[Written request]
State how many lines of the listing below contain the string "what". Give only the number.

[Text and item location entries]
════════════════════
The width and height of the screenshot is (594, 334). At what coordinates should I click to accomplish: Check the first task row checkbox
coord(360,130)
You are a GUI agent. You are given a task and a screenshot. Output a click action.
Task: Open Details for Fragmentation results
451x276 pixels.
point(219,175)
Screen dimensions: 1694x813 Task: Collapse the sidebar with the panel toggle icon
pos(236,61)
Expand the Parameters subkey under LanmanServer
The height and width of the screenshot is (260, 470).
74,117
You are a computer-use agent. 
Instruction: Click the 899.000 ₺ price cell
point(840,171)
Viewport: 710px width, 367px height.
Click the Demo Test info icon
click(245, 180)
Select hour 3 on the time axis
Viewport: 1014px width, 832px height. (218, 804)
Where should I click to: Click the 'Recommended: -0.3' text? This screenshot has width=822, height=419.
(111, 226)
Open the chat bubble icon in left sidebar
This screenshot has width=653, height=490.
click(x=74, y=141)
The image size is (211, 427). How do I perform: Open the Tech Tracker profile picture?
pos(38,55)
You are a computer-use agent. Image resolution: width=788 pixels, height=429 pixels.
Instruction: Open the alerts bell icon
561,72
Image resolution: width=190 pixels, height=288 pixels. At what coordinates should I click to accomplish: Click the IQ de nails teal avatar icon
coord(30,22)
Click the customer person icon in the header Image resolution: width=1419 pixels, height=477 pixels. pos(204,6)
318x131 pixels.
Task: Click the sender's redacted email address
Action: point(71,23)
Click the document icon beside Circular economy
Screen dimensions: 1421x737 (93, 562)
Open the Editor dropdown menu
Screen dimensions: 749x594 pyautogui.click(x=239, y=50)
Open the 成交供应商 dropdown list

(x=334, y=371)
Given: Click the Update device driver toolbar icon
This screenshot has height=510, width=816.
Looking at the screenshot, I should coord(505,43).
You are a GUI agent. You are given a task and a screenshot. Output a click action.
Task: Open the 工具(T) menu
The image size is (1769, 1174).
════════════════════
[Solved problem]
2